(LISTED RECORDS)
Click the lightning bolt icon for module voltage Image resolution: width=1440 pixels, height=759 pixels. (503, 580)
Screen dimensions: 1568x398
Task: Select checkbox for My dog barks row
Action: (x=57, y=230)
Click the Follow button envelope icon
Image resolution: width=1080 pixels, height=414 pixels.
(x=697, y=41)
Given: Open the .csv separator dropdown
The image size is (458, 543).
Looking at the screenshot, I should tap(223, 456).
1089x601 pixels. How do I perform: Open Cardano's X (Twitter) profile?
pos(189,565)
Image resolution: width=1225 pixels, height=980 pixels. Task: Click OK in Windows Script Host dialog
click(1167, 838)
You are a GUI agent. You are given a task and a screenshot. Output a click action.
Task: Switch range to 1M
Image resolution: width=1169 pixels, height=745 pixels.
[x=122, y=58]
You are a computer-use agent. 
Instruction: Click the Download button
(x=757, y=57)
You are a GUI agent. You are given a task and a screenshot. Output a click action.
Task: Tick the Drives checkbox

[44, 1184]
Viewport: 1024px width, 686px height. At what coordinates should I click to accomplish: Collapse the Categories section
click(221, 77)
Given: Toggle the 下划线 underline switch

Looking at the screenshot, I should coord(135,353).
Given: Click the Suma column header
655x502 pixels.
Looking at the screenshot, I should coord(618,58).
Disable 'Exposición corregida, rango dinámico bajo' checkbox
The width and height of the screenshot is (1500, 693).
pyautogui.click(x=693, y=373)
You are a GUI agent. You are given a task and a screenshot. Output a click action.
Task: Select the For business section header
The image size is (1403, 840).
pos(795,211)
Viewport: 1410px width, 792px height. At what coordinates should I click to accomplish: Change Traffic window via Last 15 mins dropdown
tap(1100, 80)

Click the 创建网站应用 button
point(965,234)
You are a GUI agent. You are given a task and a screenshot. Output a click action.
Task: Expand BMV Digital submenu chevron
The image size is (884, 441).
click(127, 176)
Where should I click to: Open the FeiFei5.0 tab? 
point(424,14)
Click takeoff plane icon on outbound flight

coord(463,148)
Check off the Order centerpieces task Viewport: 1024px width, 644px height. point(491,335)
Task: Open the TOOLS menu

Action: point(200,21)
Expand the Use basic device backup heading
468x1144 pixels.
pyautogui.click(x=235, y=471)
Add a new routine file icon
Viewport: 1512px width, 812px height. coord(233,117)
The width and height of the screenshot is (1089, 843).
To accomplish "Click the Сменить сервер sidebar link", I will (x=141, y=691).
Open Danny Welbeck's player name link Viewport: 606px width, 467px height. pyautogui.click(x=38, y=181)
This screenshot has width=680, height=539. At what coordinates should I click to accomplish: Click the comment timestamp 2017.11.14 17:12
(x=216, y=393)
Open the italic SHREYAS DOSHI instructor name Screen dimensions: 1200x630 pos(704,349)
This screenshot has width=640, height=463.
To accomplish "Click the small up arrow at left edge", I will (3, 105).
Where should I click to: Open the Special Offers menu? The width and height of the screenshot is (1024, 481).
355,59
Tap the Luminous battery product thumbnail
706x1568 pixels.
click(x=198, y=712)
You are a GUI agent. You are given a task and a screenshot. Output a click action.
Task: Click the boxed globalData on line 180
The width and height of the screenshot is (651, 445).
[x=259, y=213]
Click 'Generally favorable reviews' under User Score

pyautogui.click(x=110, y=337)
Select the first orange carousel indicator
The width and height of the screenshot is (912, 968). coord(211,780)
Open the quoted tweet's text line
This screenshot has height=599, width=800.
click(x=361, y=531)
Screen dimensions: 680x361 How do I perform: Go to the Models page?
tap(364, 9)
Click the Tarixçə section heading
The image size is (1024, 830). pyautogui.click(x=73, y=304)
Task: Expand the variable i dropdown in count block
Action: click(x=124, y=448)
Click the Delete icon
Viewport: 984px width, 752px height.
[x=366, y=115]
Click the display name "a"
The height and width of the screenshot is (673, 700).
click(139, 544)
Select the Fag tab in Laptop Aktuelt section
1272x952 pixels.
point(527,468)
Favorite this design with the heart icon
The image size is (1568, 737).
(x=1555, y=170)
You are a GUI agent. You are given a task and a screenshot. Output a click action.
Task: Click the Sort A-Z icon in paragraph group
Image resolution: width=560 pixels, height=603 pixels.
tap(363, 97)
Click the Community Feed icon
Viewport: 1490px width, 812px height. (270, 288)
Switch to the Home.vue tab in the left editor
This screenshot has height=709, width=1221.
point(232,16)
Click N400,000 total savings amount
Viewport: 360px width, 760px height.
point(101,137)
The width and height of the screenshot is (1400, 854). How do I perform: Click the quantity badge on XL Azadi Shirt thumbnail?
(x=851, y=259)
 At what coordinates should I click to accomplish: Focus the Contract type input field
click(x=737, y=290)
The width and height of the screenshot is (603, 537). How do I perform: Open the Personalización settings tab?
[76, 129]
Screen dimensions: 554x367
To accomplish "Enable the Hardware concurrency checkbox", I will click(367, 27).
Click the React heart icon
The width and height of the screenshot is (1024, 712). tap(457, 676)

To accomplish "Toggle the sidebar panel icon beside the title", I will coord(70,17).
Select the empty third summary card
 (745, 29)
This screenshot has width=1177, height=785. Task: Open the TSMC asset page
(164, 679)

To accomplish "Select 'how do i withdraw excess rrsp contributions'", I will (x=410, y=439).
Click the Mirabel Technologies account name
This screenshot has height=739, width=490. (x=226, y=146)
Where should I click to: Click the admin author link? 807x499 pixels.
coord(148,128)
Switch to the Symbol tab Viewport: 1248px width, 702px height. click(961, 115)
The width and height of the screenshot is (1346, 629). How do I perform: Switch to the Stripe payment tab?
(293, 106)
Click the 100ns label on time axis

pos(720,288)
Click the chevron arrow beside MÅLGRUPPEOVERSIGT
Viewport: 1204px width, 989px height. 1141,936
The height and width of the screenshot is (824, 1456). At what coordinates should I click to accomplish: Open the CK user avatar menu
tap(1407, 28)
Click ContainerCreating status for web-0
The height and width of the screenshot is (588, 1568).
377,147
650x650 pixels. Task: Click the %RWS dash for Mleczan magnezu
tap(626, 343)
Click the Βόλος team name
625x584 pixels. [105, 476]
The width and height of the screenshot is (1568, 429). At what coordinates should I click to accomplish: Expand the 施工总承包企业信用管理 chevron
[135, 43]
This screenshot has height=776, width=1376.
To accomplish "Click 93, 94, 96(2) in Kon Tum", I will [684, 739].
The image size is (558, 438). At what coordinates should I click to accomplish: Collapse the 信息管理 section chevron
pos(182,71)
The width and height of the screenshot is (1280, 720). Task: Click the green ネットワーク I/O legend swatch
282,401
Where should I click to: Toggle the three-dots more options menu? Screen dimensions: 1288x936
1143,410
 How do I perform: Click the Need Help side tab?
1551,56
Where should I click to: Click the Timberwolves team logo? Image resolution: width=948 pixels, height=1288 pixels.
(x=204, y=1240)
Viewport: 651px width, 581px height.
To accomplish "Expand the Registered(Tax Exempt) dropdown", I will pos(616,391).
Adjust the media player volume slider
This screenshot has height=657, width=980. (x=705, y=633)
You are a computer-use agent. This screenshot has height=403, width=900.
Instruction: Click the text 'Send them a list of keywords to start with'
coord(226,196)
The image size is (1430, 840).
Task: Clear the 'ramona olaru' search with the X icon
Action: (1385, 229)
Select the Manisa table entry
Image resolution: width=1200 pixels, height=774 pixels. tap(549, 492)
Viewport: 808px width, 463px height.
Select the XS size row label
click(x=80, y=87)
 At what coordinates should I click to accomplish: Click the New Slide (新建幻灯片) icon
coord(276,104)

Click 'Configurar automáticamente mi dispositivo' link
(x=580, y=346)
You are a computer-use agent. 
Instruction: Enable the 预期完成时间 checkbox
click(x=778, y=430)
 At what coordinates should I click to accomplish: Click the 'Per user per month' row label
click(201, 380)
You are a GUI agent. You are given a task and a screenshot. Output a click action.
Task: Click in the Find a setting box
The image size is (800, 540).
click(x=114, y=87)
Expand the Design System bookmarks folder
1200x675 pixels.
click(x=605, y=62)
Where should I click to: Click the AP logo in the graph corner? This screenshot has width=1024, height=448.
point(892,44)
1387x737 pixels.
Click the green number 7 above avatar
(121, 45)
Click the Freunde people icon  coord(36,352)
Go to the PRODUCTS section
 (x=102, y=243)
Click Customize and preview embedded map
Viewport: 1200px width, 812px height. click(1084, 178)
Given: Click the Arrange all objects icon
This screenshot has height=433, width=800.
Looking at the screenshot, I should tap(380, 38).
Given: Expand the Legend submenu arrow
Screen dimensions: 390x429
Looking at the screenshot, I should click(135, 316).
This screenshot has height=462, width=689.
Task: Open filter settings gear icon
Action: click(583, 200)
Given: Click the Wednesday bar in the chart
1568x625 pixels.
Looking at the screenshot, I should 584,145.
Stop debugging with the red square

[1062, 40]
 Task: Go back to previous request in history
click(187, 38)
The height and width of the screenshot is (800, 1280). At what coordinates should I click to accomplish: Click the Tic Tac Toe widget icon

(WORK INSTRUCTION) In the data above, find the line that contains "The height and width of the screenshot is (824, 1456)." and the line that contains "You are a computer-use agent. This". Repeat exactly those lines and every line between them, and only those.

(RESULT OF THIS TASK)
The height and width of the screenshot is (824, 1456). At what coordinates should I click to accomplish: Open the CK user avatar menu
tap(1407, 28)
Click ContainerCreating status for web-0
The height and width of the screenshot is (588, 1568).
377,147
650x650 pixels. Task: Click the %RWS dash for Mleczan magnezu
tap(626, 343)
Click the Βόλος team name
625x584 pixels. [105, 476]
The width and height of the screenshot is (1568, 429). At what coordinates should I click to accomplish: Expand the 施工总承包企业信用管理 chevron
[135, 43]
This screenshot has height=776, width=1376.
To accomplish "Click 93, 94, 96(2) in Kon Tum", I will [684, 739].
The image size is (558, 438). At what coordinates should I click to accomplish: Collapse the 信息管理 section chevron
pos(182,71)
The width and height of the screenshot is (1280, 720). Task: Click the green ネットワーク I/O legend swatch
282,401
Where should I click to: Toggle the three-dots more options menu? Screen dimensions: 1288x936
1143,410
 How do I perform: Click the Need Help side tab?
1551,56
Where should I click to: Click the Timberwolves team logo? Image resolution: width=948 pixels, height=1288 pixels.
(x=204, y=1240)
Viewport: 651px width, 581px height.
To accomplish "Expand the Registered(Tax Exempt) dropdown", I will pos(616,391).
Adjust the media player volume slider
This screenshot has height=657, width=980. (x=705, y=633)
You are a computer-use agent. This screenshot has height=403, width=900.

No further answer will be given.